Saturday, January 12, 2008
The Hours by Michael Cunningham
This is a book for the A to Z challenge as well as a Pulitzer Prize winner so I'm using it for the Book Awards Reading Challenge. I've read so much about this one on various blogs that I had to give it a read.
It is the story of three women in three different time periods; Virginia Woolf as she's writing Mrs. Dalloway (which is a book I highly recommend), Clarissa Vaughan as she's planning a party for a friend dying of AIDS, and Laura Brown, a suburban 1950s housewife. Cunningham interweaves the three stories in alternating chapters. I read Mrs. Kimble for the Book Awards Reading Challenge. It is also the story of three women yet their lives are intertwined with a shared husband, and they do interact in the book. The women in this book live in different times and places. Yet, Cunningham is able to make them seem remarkable similar.
Strengths of The Hours: The fact that he was able to make me care about these three very different women in only 200 pages is amazing. He basically told the story of one momentous day in each of their lives. I say momentous because it is dramatic in one story but less so, outwardly, in the others. There was a sense of depression and desperation running through the three stories yet I felt the most positive about Clarissa, even though her story is the most obviously tragic. Cunningham was able to give her a strength that was lacking in the other two. I felt quite depressed at the sameness between the state of Virginia and Laura. It was especially interesting to see how Cunningham made it clear that they were, in some way, beholden to, or controlled by, the men in their lives. Each experienced a true sense of despair in life. I can't say I enjoyed this part of the story, but it did make me think and reflect. Maybe that's the point.
Weaknesses of The Hours: This may be a very personal response to the story - and quite secondary to its power, but I had trouble with Richard. He is the poet and writer in Clarissa's life who is dying of AIDS. It is probably the fact that Cunningham choose to give him AIDS that affected me. The chapters that featured him were quite difficult to read because I have lost friends to AIDS, and it truly is a horrible disease. I wonder if I would have felt the same way if it had been a different disease. I'm sure this is not an issue for others - like I said, this is a very personal point of view.
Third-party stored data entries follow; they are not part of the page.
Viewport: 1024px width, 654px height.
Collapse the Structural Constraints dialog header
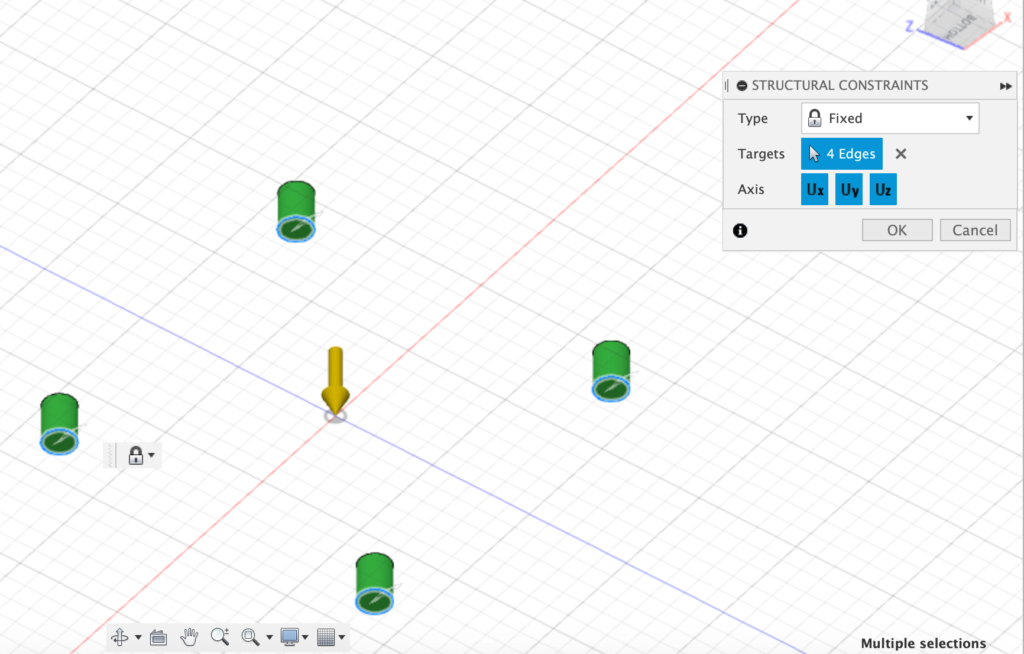tap(741, 86)
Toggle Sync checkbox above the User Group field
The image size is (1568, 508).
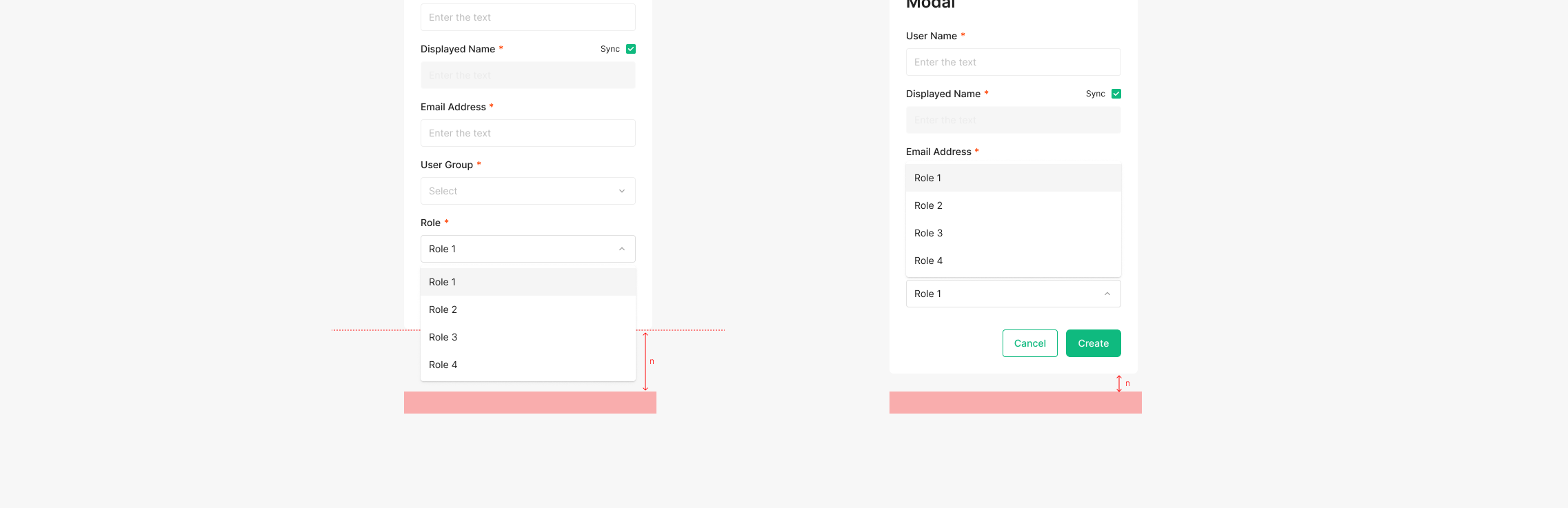(x=630, y=49)
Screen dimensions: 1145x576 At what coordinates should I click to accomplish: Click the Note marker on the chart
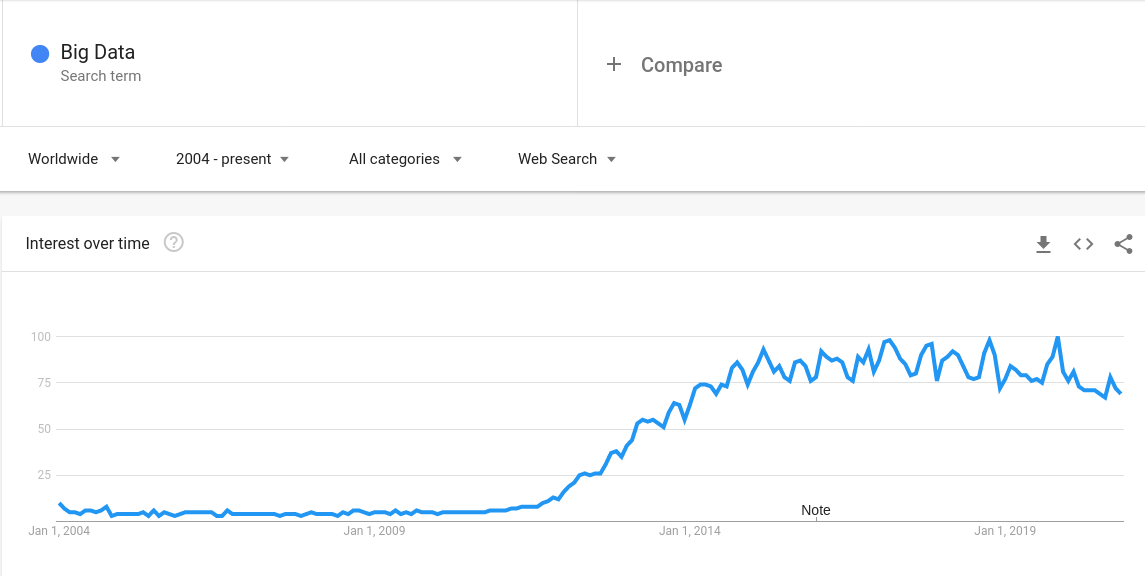pyautogui.click(x=816, y=510)
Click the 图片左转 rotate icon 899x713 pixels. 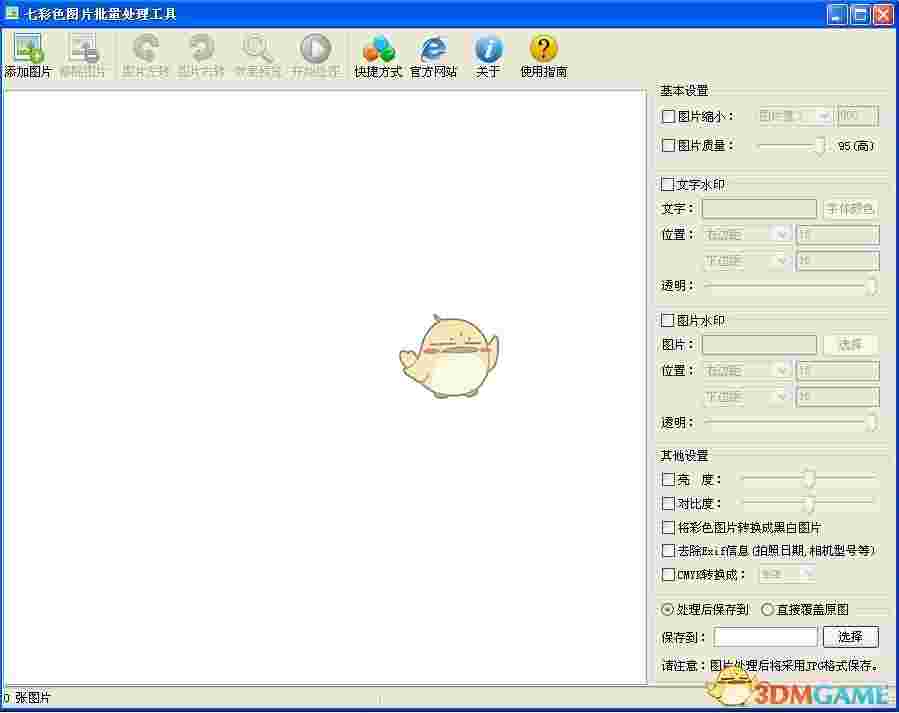point(145,52)
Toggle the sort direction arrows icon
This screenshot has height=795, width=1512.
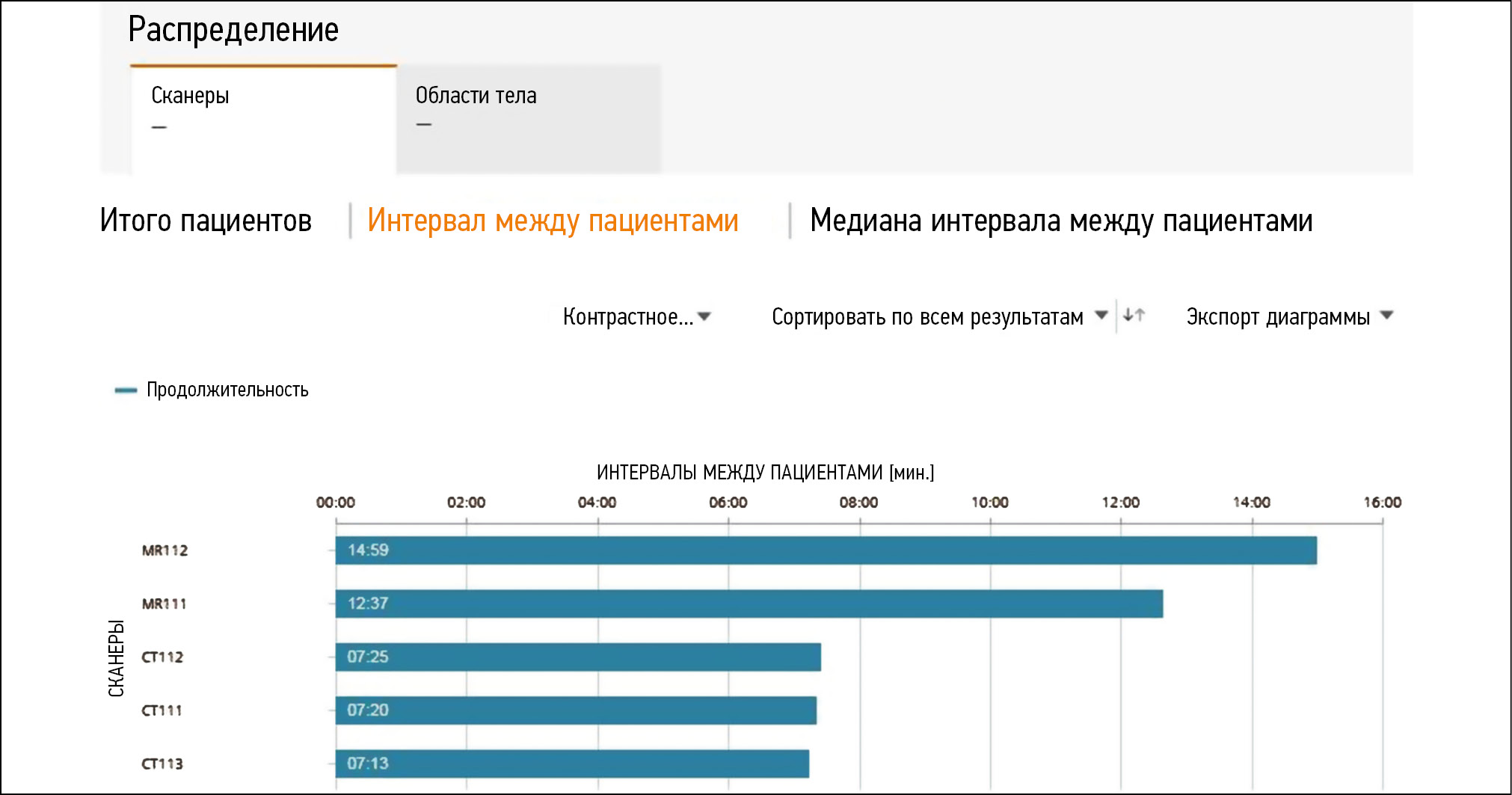click(x=1134, y=316)
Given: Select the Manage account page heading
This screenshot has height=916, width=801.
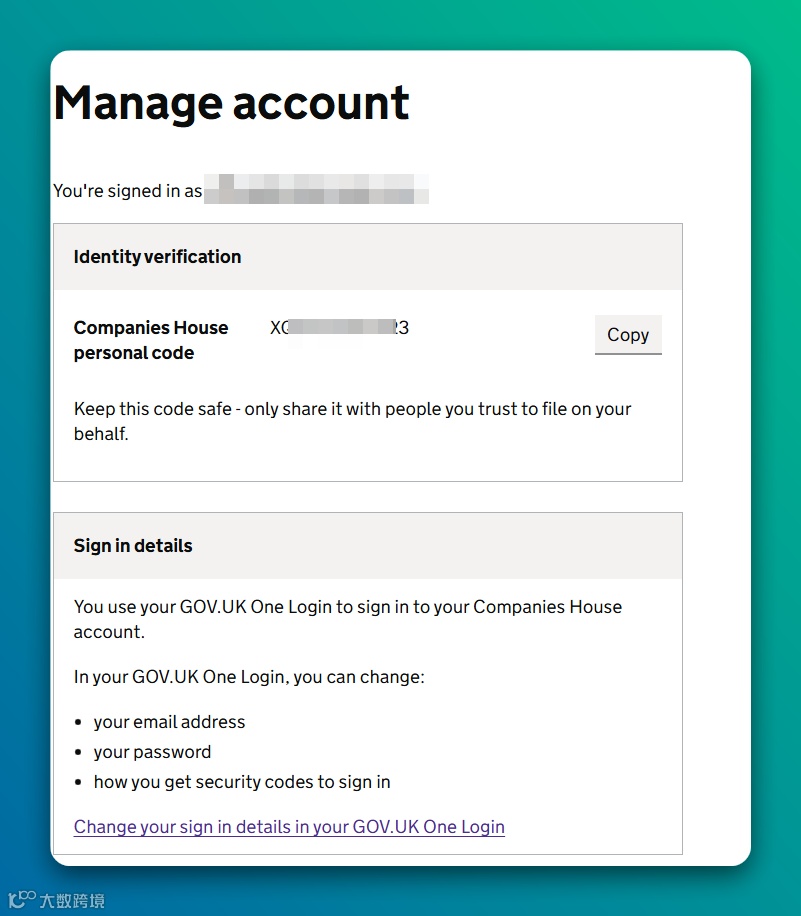Looking at the screenshot, I should click(231, 103).
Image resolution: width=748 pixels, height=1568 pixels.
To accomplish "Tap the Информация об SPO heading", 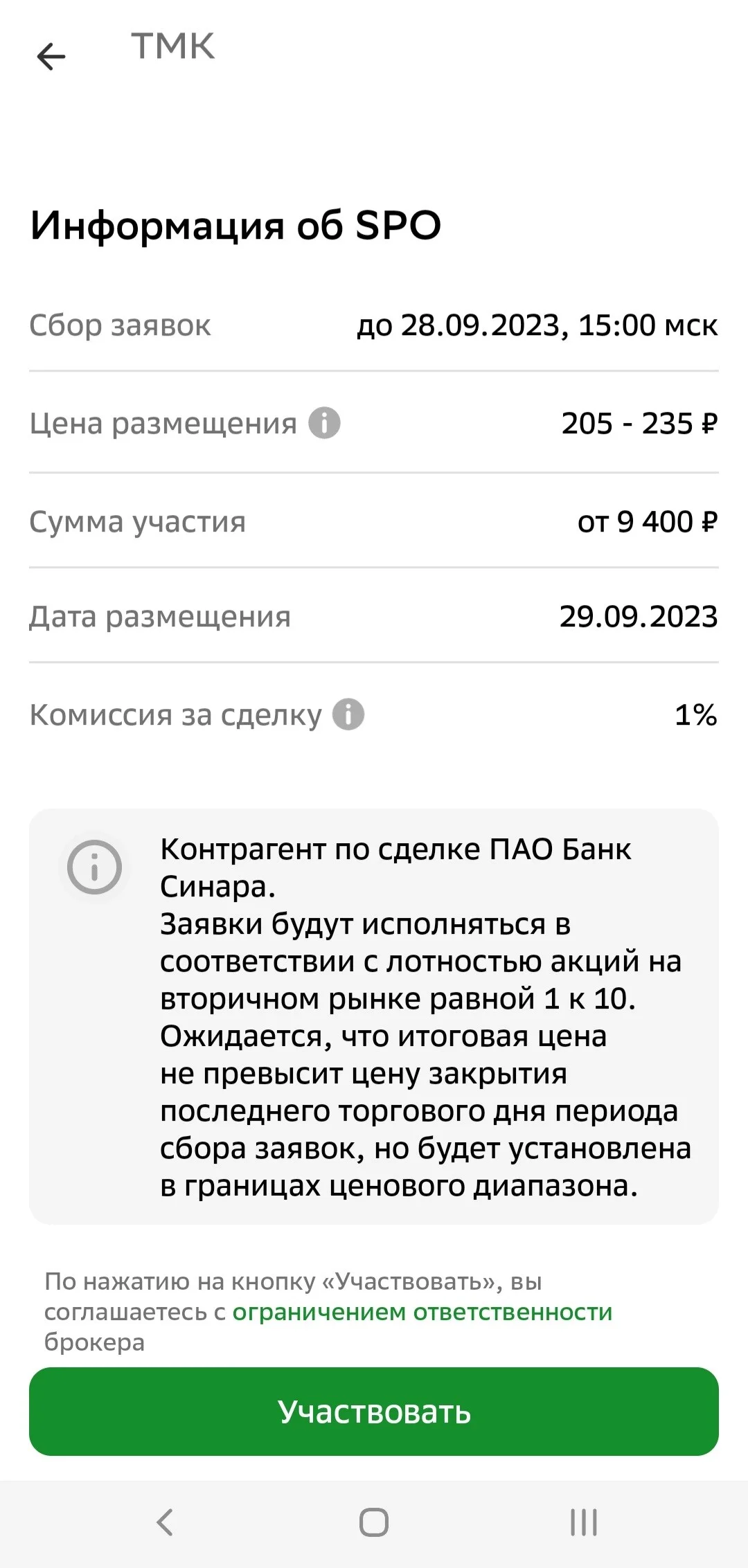I will point(235,226).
Overall, I'd give The Hours 4 stars out of 5. I almost gave it 5, but I'm trying to hold my 5 stars for books that truly blow me away in every way. It was make into a movie with Nicole Kidman and Meryl Streep which I haven't seen. I've heard mixed things about it, but I'm adding it to my Netflix list because I'm curious. Let me know if you've read this one and have an opinion, or if you've seen the movie.